=== Section Start ===
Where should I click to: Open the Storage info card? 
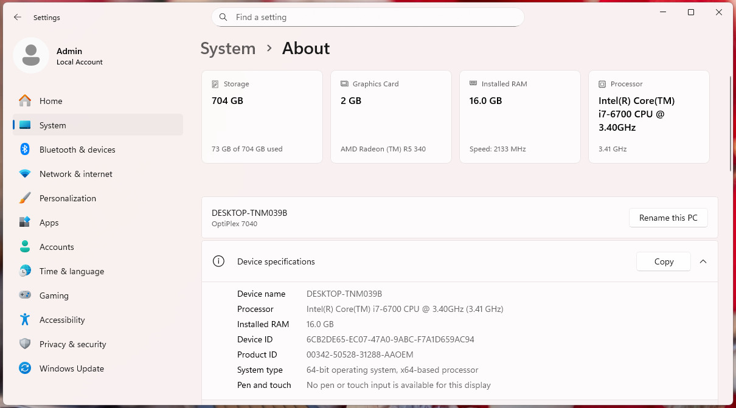262,117
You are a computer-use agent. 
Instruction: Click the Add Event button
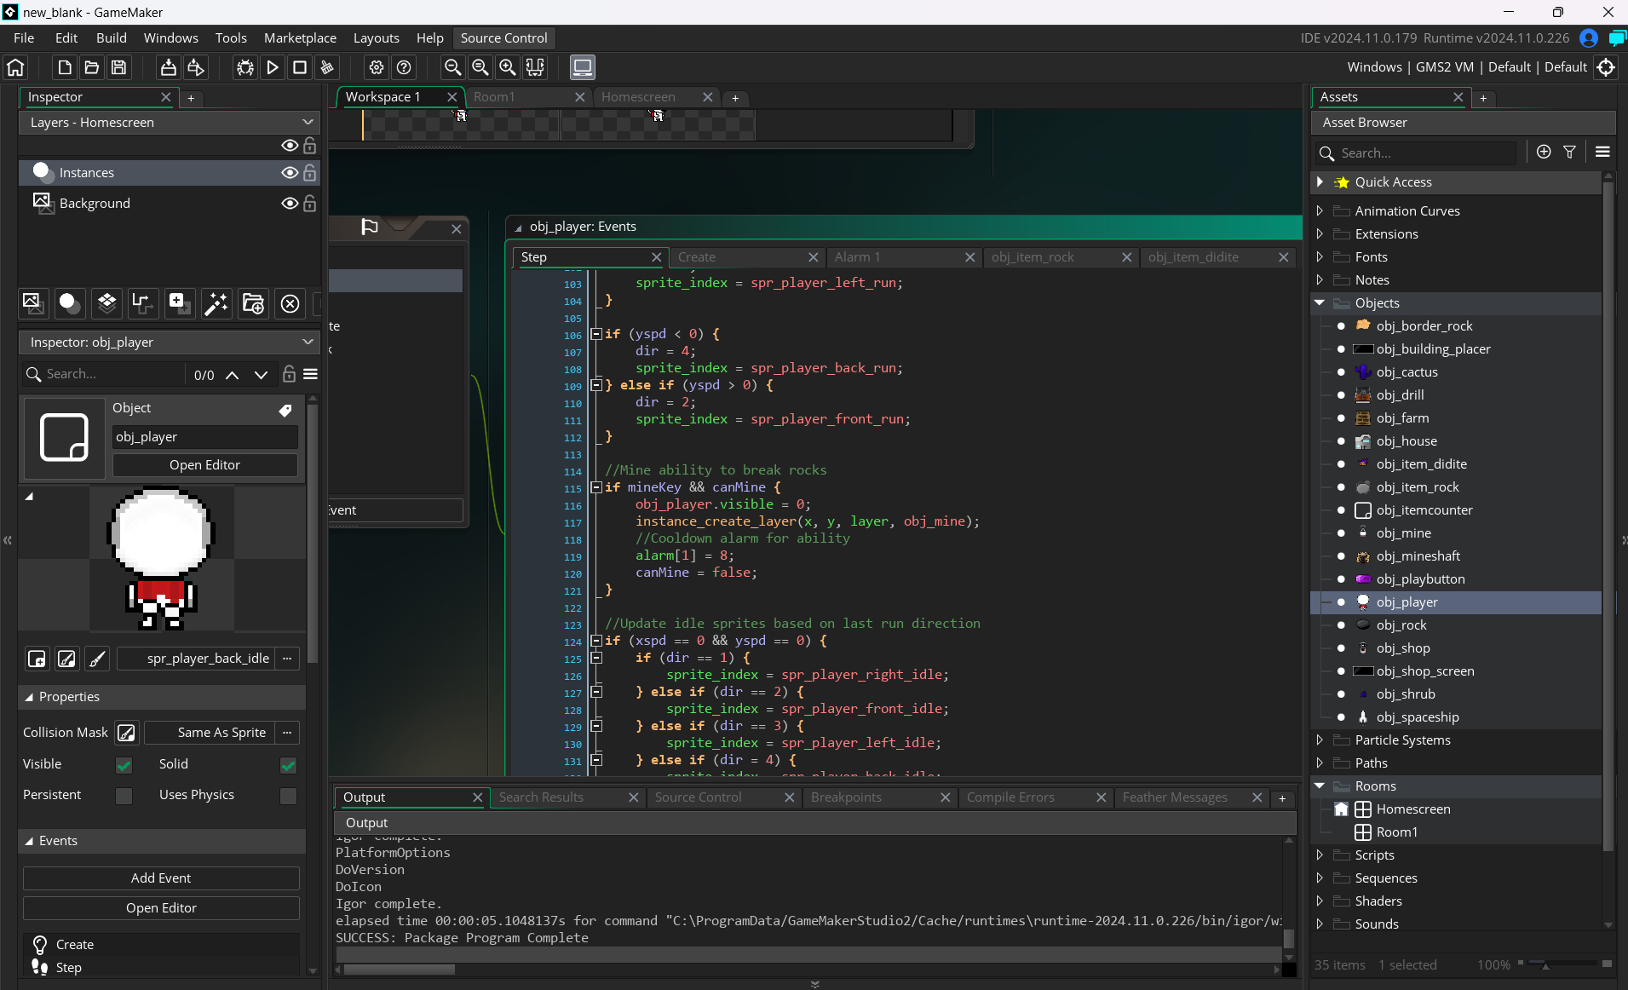click(x=161, y=878)
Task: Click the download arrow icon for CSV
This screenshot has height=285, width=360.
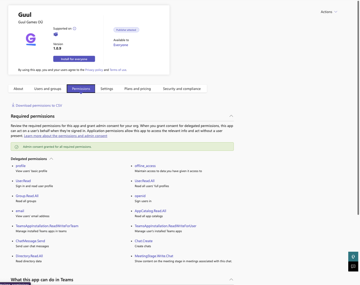Action: tap(13, 105)
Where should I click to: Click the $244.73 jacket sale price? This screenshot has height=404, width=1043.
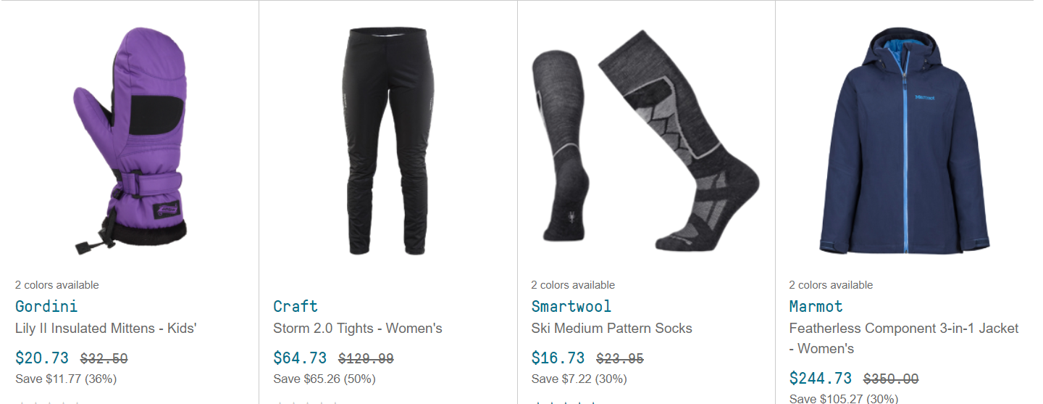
=== Section End ===
TASK OBJECTIVE:
The line containing "Task: Click the download arrow icon for CSV" and each line after it through the end of the listing above are to be written out exactly, without the pictures.

EXERCISE RESULT:
Task: Click the download arrow icon for CSV
This screenshot has height=285, width=360.
Action: tap(13, 105)
Where should I click to: Click the $244.73 jacket sale price? This screenshot has height=404, width=1043.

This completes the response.